A roundup of the top five tools helping consumers and companies evaluate their ethical practices.
Consumers are increasingly keeping tabs on brands’ ethical practices and behaviors—or lack thereof (see Ethical scoreboard, trend #35 in “The Future 100: 2021“). “Media whistleblowers have always been calling out brands, so I don’t think that this is a novel endeavor,” Pooj Morjaria, founder of independent watchdog site Did They Help?, tells Wunderman Thompson Intelligence. “But now what I think is different, as opposed to before [the pandemic], is that everyone is starting to care collectively about the bad practices of these companies and public figures. The whole world is going through this pandemic and we’re all suffering together; it’s imbued us with a sense of justice.”
In response to this heightened vigilance, a slew of new tools is being released that help consumers track and measure their own ethical behavior and the behavior of brands. Below, we round up the top five recent ethical calculators.
- Mastercard is helping consumers calculate the carbon footprint of their purchases. In April, the banking company released a carbon calculator that provides a snapshot of the carbon emissions generated by purchases.
- A new tool from Watershed measures the climate impact of remote and hybrid work, calculating how work from home policies are reducing (or increasing) a company’s carbon emissions.
- In April, Klarna added a carbon footprint calculator to its app to help shoppers track the environmental impact of their purchases. The calculator takes into account everything from production to delivery to estimate the carbon emission associated with each purchase and over time.
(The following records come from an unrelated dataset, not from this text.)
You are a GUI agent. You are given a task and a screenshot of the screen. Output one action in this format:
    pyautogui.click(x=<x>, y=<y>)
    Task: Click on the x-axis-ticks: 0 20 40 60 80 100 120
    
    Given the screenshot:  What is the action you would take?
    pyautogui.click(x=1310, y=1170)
- Dubai’s Department of Tourism announced in May that it will require all hotels to track and report their monthly carbon emissions using a new carbon calculator starting in July. The initiative is part of Dubai’s Carbon Abatement Strategy 2021, which aims to reduce carbon emissions by 16% by the end of this year.
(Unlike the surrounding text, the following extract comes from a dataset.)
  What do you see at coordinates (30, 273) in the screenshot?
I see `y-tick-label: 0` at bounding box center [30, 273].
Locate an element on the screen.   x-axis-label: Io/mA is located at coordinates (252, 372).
- AdGreen wants to help advertising agencies track the carbon emissions of ad production. Set to launch in September 2021, “the calculator will show how much carbon is attributed to what type of activity, which supplier has generated the most carbon in terms of the footprint for that campaign, and it will give brands and holding companies visibility of carbon footprints,” explained Jo Coombes, AdGreen’s project director. The tool is part of the Ad Net Zero initiative, which has been backed by industry leaders like Havas, Unilever and WPP.
Why it’s interesting:
Consumers are looking for more sophisticated metrics and tools for measuring, tracking and contextualizing ethical actions. These tools point to a new era where ethical evaluations are integrated into products and services.